Since 1991, the Veterans Administration has provided Vietnam service members treatment for these types of cancer—plus some other diseases linked to Agent Orange—presuming them to be due to exposure. People who attribute their cancer to exposure to Agent Orange on some military bases and surrounding areas have fought, with varying degrees of success, to be covered as well.
The VA has been more conservative with benefits to cover the costs of birth disorders in veterans’ children. Since 1984, researchers have correlated Agent Orange exposure to birth disorders, but the VA has largely discarded this research as inconclusive. It only covers one birth condition, spina bifida, linked to Agent Orange in descendants of male Vietnam veterans, much to the frustration of some disabled descendants of service members.
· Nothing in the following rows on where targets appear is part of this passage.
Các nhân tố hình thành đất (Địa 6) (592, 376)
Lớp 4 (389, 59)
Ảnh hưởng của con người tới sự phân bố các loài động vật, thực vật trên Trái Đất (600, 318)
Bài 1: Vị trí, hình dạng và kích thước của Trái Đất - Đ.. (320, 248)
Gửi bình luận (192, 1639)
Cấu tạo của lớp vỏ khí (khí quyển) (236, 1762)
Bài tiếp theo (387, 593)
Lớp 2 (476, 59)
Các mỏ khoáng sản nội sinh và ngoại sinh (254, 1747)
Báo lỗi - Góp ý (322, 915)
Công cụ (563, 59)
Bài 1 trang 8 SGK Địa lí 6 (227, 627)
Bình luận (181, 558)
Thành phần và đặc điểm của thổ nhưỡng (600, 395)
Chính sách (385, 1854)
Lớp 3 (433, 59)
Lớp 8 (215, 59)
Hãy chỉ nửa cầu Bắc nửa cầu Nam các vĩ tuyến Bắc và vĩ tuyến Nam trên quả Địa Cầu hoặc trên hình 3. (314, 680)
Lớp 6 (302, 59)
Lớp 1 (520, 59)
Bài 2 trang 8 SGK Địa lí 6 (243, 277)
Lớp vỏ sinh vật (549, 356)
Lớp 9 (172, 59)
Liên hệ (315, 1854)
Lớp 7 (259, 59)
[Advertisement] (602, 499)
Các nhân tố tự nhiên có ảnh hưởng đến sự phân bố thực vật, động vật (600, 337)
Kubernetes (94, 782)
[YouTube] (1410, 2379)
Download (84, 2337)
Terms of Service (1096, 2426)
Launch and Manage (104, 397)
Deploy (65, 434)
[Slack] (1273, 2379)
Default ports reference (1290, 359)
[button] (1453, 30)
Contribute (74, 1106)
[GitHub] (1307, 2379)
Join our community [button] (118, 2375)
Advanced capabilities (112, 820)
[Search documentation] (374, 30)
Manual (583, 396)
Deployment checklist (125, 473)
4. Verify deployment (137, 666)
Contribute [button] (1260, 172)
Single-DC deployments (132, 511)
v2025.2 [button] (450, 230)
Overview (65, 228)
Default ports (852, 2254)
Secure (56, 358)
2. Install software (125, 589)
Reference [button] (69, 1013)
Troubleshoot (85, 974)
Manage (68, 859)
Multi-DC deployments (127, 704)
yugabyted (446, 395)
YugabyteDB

A Historic Class Action Suit
Veterans have also sought relief from the nine chemical companies that made Agent Orange for the U.S. military, which included Dow Chemical and Monsanto. In 1978, an Army veteran diagnosed with terminal cancer sued Dow for $10 million in what snowballed into one of the largest and most complex class action suits in history. In 1984, seven companies settled, creating a $180 million fund to compensate about 250,000 injured veterans without admitting guilt and for protection from further claims. The plan capped the lifetime benefits to each of 20,000 “totally disabled” veterans at $12,000.